Я всегда уважал людей, умевших выговорить это слово без запинок и ошибок. Но не стал комментировать, а обратился к Тане:

– Слушай, давай я сяду за руль, потому что хочу аккуратно проползти между вон теми скалами. Мы спрячем там машину, а ночью я аккуратно схожу на разведку и попытаюсь найти Геннадия.

Таня с готовностью остановила автобус (мы уже отъезжали от деревни), я вышел наружу и собрался было пройти на место водителя; Татьяна тоже выпрыгнула на землю.

В этот момент из-за угла ближайшего дома прямо под колеса кинулись трое – видимо, они прятались впритирку к забору.
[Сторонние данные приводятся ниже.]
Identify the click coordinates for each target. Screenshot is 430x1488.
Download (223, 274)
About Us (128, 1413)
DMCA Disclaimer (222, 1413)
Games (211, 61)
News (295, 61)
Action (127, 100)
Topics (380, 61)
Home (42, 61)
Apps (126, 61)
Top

Невероятно грязные и оборванные с черными руками и рельефными морщинами на небритых лицах – определить возраст было абсолютно невозможно.

– Ребятки, голубчики! – зашамкал один из оборванцев. – Заберите нас с собой, христом-богом молю!

– Китайцы совсем оскотинели, – добавил другой. – Работать задарма заставляют и бьют, суки!

– Участковый паспорта у всей деревни забрал якобы на замену еще позатем летом, – пояснил третий. – И все, пиндец: мы тут теперь на своей земле как в чужой тюрячке.

– Давайте, уедем скорее! – довершил серию реплик второй. – И вы мотайте отсюда, пока можете, а то и вас тут припашут так, что мигнуть не успеете…

Знаете, я слегка струхнул от последних слов. Мне уже приходилось работать на вооруженных людей под принуждением и, скажу вам, большего унижения для цивилизованного белого человека трудно придумать… Несколько секунд я колебался, пытаясь принять хоть какое-то решение, успел только переглянуться с Татьяной и услышать крик Монина: «давайте быстро отсюда, все!», и тут послышался треск мотоциклетного двигателя, и к нам быстро подлетел тот самый «урал» с люлькой. Управлял мотоциклом гражданин Дюгонь, а в люльке сидел камуфлированный китаец. Не успел экипаж затормозить, как китаец, вооруженный длинным хлыстом, выскочил из люльки, и вопя что-то вроде «лабота, суволаць, бегом поле!», принялся лупить этим хлыстом оборванцев почем зря. На нас он даже внимания не обратил.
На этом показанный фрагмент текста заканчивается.